* _TASK STATEMENT_
Exactly as it appears, restate the whole listing.

* _RECORDS SUPPLIED_
□ □ □ □ □ □ □

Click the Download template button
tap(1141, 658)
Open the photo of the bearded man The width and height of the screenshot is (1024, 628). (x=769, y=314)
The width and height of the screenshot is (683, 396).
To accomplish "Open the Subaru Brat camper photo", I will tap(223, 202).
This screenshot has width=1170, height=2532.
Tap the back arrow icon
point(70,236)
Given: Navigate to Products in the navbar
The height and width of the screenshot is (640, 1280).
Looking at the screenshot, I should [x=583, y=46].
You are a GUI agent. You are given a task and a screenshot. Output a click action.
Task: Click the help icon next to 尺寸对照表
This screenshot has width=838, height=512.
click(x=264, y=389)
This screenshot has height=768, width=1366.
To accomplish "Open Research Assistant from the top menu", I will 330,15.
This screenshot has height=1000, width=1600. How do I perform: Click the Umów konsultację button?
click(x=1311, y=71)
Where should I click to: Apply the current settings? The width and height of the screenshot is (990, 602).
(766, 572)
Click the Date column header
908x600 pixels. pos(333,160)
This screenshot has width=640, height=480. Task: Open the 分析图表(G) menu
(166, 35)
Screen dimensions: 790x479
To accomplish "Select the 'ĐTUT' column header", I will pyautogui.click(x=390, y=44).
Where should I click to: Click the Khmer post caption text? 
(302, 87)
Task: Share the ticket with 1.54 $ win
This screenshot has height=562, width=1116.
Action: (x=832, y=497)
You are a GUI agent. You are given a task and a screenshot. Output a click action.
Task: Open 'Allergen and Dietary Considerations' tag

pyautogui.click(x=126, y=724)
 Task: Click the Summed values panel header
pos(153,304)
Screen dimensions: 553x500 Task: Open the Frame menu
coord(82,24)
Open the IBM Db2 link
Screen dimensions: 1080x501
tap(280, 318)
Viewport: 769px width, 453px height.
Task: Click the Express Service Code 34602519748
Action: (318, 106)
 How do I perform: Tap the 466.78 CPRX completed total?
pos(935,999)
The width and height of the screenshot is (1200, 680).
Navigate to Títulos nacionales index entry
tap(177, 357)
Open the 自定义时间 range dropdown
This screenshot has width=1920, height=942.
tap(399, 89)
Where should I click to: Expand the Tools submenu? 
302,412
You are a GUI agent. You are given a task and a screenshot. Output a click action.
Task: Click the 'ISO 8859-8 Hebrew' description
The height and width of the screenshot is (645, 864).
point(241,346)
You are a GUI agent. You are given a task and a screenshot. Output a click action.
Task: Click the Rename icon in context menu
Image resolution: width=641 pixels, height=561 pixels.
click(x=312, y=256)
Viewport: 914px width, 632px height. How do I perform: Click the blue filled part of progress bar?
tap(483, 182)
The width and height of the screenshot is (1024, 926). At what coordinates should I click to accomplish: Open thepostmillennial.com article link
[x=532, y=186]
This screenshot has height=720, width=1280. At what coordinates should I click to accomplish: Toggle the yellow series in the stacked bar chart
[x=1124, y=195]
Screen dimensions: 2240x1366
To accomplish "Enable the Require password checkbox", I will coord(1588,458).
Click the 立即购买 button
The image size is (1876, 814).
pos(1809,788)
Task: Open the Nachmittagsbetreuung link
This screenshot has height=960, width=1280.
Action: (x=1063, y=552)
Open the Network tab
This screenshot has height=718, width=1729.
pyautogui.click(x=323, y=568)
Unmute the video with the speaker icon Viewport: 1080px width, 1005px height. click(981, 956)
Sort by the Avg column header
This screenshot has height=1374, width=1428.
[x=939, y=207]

□ □ □ □ □ □ □

* _ANSWER BOX_
Click the Download template button
tap(1141, 658)
Open the photo of the bearded man The width and height of the screenshot is (1024, 628). (x=769, y=314)
The width and height of the screenshot is (683, 396).
To accomplish "Open the Subaru Brat camper photo", I will tap(223, 202).
This screenshot has width=1170, height=2532.
Tap the back arrow icon
point(70,236)
Given: Navigate to Products in the navbar
The height and width of the screenshot is (640, 1280).
Looking at the screenshot, I should [x=583, y=46].
You are a GUI agent. You are given a task and a screenshot. Output a click action.
Task: Click the help icon next to 尺寸对照表
This screenshot has width=838, height=512.
click(x=264, y=389)
This screenshot has height=768, width=1366.
To accomplish "Open Research Assistant from the top menu", I will 330,15.
This screenshot has height=1000, width=1600. How do I perform: Click the Umów konsultację button?
click(x=1311, y=71)
Where should I click to: Apply the current settings? The width and height of the screenshot is (990, 602).
(766, 572)
Click the Date column header
908x600 pixels. pos(333,160)
This screenshot has width=640, height=480. Task: Open the 分析图表(G) menu
(166, 35)
Screen dimensions: 790x479
To accomplish "Select the 'ĐTUT' column header", I will pyautogui.click(x=390, y=44).
Where should I click to: Click the Khmer post caption text? 
(302, 87)
Task: Share the ticket with 1.54 $ win
This screenshot has height=562, width=1116.
Action: (x=832, y=497)
You are a GUI agent. You are given a task and a screenshot. Output a click action.
Task: Open 'Allergen and Dietary Considerations' tag

pyautogui.click(x=126, y=724)
 Task: Click the Summed values panel header
pos(153,304)
Screen dimensions: 553x500 Task: Open the Frame menu
coord(82,24)
Open the IBM Db2 link
Screen dimensions: 1080x501
tap(280, 318)
Viewport: 769px width, 453px height.
Task: Click the Express Service Code 34602519748
Action: (318, 106)
 How do I perform: Tap the 466.78 CPRX completed total?
pos(935,999)
The width and height of the screenshot is (1200, 680).
Navigate to Títulos nacionales index entry
tap(177, 357)
Open the 自定义时间 range dropdown
This screenshot has width=1920, height=942.
tap(399, 89)
Where should I click to: Expand the Tools submenu? 
302,412
You are a GUI agent. You are given a task and a screenshot. Output a click action.
Task: Click the 'ISO 8859-8 Hebrew' description
The height and width of the screenshot is (645, 864).
point(241,346)
You are a GUI agent. You are given a task and a screenshot. Output a click action.
Task: Click the Rename icon in context menu
Image resolution: width=641 pixels, height=561 pixels.
click(x=312, y=256)
Viewport: 914px width, 632px height. How do I perform: Click the blue filled part of progress bar?
tap(483, 182)
The width and height of the screenshot is (1024, 926). At what coordinates should I click to accomplish: Open thepostmillennial.com article link
[x=532, y=186]
This screenshot has height=720, width=1280. At what coordinates should I click to accomplish: Toggle the yellow series in the stacked bar chart
[x=1124, y=195]
Screen dimensions: 2240x1366
To accomplish "Enable the Require password checkbox", I will coord(1588,458).
Click the 立即购买 button
The image size is (1876, 814).
pos(1809,788)
Task: Open the Nachmittagsbetreuung link
This screenshot has height=960, width=1280.
Action: (x=1063, y=552)
Open the Network tab
This screenshot has height=718, width=1729.
pyautogui.click(x=323, y=568)
Unmute the video with the speaker icon Viewport: 1080px width, 1005px height. click(981, 956)
Sort by the Avg column header
This screenshot has height=1374, width=1428.
[x=939, y=207]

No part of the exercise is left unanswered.